**AIM**
Format the part of the rows that opens with the line containing "The width and height of the screenshot is (1928, 1168)." and closes with the line containing "point(734,62)" as a Markdown table with the columns No. and Line. Number each line in order and leave out any blank lines.

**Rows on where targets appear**

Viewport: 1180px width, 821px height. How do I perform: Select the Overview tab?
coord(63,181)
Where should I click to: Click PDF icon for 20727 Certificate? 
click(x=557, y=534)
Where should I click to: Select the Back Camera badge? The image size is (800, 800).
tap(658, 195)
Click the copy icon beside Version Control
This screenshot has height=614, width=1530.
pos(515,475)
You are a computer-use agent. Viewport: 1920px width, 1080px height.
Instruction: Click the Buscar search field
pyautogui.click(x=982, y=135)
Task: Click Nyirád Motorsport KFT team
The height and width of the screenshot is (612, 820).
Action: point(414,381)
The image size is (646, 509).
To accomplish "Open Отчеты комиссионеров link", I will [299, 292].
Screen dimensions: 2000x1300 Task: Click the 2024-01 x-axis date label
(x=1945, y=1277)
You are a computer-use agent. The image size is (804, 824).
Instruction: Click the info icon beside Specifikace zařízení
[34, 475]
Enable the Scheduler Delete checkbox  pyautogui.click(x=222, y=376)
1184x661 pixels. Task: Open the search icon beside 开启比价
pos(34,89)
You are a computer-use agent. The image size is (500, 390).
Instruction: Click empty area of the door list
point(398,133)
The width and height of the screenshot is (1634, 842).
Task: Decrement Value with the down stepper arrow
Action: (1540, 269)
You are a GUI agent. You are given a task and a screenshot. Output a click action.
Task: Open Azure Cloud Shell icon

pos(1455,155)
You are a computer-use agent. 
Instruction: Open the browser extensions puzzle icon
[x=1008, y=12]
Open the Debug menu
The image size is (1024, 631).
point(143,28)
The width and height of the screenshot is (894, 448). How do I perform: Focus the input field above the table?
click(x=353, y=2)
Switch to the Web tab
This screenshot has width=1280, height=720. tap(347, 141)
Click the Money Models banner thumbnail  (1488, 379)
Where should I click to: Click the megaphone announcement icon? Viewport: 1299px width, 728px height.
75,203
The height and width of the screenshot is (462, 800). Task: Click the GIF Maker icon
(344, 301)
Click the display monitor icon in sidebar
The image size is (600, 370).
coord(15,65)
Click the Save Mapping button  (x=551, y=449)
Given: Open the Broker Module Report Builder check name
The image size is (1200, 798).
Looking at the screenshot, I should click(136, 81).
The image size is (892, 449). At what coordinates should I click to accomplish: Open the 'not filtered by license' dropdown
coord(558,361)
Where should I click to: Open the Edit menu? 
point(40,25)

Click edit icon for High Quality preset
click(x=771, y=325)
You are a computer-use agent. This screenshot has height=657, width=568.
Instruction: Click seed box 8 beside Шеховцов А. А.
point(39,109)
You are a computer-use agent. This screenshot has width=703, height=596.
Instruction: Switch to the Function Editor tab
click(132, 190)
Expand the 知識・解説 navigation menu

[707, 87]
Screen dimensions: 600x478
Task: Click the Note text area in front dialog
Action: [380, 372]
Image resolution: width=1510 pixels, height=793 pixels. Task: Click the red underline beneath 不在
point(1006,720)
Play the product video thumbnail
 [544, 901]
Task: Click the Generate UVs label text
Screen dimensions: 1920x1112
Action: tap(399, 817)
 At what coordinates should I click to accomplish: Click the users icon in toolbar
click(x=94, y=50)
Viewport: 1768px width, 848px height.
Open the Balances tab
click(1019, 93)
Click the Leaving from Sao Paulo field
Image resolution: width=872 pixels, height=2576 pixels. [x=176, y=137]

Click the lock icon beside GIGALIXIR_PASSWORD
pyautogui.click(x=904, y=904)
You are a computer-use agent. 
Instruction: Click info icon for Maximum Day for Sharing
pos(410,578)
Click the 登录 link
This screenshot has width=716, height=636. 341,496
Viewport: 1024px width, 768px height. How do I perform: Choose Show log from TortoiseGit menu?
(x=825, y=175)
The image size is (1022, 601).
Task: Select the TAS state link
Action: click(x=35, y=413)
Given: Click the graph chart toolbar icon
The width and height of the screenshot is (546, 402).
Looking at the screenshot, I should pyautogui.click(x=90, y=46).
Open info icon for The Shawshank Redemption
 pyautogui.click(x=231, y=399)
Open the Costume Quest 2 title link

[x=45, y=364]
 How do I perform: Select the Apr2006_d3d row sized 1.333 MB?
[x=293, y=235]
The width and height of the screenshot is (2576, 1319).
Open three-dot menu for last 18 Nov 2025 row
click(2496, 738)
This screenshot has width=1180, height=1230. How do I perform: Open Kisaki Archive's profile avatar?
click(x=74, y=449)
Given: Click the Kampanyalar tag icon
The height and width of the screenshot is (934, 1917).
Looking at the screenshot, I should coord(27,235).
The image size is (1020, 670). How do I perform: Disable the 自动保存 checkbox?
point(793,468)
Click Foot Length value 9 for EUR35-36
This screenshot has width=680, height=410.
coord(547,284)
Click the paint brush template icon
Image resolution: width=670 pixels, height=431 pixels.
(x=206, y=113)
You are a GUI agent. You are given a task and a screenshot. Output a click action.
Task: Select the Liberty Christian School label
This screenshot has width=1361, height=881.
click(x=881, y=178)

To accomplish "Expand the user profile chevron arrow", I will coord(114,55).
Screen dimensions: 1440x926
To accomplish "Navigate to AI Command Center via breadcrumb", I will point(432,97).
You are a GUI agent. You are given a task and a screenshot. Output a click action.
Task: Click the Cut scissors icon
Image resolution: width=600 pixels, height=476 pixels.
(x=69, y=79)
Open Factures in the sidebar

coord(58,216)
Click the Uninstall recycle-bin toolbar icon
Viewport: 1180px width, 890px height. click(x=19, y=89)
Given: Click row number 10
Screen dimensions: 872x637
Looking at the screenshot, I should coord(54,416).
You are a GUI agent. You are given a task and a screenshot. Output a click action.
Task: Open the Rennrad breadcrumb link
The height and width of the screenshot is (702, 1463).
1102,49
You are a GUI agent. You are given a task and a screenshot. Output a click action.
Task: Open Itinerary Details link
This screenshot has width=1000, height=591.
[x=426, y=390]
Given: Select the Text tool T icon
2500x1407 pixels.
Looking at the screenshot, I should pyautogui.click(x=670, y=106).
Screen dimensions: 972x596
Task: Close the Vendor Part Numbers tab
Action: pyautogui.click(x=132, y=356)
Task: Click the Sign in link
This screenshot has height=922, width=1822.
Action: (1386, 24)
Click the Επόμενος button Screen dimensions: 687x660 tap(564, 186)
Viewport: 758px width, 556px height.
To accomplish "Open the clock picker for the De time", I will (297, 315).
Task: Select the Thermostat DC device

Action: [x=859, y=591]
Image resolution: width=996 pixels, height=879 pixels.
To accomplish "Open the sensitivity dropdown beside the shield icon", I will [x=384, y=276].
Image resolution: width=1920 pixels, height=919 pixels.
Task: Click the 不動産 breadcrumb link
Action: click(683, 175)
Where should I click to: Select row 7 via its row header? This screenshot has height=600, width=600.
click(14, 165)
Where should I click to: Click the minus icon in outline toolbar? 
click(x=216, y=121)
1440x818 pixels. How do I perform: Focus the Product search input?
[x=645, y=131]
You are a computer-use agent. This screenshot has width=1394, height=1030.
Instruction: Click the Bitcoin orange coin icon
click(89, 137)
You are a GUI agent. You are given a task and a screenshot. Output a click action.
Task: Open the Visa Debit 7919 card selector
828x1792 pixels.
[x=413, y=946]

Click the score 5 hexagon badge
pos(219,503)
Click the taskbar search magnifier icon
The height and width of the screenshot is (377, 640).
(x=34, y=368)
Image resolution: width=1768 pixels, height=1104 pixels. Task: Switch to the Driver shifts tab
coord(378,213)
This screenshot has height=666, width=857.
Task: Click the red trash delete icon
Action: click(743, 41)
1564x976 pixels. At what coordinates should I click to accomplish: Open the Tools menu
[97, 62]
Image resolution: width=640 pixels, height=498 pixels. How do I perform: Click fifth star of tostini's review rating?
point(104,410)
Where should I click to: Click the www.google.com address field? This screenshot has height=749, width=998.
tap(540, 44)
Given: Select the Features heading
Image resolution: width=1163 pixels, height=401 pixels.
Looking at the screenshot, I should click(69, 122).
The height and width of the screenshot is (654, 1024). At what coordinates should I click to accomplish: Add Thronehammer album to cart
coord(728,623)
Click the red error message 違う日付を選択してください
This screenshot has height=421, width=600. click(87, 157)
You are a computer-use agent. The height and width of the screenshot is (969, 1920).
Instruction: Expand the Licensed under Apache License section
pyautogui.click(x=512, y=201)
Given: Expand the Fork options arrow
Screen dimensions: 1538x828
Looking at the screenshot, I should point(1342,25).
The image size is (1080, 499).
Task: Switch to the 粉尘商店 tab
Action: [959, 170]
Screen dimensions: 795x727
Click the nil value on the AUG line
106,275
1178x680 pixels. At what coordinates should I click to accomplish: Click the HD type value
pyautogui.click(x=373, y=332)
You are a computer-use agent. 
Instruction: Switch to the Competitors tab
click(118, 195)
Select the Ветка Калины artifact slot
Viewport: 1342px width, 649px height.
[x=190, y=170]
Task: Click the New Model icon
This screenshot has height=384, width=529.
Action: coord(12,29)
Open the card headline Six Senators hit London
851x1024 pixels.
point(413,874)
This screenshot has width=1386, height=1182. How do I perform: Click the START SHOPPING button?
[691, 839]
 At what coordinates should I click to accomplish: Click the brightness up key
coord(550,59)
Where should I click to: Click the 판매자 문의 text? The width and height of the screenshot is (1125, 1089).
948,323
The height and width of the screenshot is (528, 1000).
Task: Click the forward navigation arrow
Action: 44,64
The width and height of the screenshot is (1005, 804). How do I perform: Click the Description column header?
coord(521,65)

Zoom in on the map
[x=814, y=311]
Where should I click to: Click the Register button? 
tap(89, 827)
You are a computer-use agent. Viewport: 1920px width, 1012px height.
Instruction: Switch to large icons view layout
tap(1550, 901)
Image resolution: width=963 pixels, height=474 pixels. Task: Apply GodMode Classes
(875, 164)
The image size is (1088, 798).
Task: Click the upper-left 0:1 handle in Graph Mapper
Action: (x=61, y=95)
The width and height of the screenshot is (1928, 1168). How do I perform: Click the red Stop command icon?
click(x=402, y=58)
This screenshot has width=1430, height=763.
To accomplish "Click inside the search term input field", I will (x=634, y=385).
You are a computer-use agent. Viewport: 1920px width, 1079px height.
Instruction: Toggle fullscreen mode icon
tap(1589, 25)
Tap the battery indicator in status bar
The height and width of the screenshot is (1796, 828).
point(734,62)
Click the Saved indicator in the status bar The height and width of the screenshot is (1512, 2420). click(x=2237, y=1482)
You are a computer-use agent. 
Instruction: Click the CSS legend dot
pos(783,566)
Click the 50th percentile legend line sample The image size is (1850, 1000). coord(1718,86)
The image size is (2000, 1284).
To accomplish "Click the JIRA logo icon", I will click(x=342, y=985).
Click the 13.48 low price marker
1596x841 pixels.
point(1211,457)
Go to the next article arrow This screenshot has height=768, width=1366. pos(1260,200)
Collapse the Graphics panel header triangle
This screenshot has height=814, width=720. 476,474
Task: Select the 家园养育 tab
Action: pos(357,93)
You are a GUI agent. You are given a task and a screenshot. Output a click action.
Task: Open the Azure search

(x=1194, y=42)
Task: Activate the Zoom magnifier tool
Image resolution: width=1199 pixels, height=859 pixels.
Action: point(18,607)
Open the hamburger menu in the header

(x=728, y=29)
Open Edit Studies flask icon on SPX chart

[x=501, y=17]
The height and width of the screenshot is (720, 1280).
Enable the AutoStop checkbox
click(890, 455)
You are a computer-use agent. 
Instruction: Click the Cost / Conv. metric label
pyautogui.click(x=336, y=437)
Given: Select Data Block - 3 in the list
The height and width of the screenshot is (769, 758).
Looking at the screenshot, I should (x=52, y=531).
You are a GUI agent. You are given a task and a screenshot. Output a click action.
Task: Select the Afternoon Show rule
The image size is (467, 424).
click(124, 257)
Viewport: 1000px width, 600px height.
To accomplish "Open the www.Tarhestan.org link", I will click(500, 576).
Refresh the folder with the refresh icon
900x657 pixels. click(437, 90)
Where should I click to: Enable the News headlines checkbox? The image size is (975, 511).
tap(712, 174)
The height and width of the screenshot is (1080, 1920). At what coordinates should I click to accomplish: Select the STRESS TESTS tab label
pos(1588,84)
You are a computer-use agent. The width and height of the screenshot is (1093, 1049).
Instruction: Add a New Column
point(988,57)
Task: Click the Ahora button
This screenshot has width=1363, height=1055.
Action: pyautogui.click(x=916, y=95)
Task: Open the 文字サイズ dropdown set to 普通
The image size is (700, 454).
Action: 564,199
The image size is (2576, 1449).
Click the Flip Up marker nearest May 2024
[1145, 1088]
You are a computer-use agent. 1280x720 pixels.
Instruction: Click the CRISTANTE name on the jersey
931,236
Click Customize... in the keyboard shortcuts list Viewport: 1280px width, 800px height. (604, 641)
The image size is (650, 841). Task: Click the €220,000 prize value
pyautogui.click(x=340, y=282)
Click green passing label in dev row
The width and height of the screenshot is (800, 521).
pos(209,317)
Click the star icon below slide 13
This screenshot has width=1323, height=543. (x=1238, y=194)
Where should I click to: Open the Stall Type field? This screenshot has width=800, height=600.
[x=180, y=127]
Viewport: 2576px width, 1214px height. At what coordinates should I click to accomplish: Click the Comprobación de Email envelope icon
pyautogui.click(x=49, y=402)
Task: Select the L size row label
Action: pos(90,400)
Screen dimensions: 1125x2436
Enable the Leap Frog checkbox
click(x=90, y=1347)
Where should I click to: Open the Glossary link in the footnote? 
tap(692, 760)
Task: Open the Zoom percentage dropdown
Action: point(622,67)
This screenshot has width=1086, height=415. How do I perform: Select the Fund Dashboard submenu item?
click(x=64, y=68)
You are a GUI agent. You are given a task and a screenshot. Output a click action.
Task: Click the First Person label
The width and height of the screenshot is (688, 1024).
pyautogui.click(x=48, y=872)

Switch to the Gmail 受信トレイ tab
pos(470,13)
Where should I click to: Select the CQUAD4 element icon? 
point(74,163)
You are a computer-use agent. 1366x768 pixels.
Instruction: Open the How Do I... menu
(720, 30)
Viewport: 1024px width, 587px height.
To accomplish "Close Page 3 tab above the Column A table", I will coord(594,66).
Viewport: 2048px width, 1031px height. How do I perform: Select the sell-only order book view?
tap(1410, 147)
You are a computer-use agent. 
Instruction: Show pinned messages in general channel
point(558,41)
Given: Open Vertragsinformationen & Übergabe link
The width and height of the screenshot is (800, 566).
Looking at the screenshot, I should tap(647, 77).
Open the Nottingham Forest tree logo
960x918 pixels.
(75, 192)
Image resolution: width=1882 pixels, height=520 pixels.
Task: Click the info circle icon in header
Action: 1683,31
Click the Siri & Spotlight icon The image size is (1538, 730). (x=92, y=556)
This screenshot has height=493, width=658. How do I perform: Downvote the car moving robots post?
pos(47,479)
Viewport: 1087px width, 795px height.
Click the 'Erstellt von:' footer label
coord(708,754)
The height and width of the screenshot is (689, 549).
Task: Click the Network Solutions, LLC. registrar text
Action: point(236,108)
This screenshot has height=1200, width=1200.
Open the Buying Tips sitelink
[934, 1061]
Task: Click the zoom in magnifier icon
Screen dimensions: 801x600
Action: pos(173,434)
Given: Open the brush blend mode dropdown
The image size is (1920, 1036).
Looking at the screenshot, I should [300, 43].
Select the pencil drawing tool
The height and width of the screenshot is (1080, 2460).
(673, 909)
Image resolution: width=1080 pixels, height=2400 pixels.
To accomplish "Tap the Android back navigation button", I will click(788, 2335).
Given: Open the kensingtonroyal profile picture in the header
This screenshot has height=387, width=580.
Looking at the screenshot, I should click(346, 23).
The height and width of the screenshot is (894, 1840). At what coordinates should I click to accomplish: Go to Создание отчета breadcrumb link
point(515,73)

**EXERCISE ANSWER**
| No. | Line |
|---|---|
| 1 | The width and height of the screenshot is (1928, 1168). How do I perform: Click the red Stop command icon? |
| 2 | click(x=402, y=58) |
| 3 | This screenshot has width=1430, height=763. |
| 4 | To accomplish "Click inside the search term input field", I will (x=634, y=385). |
| 5 | You are a computer-use agent. Viewport: 1920px width, 1079px height. |
| 6 | Instruction: Toggle fullscreen mode icon |
| 7 | tap(1589, 25) |
| 8 | Tap the battery indicator in status bar |
| 9 | The height and width of the screenshot is (1796, 828). |
| 10 | point(734,62) |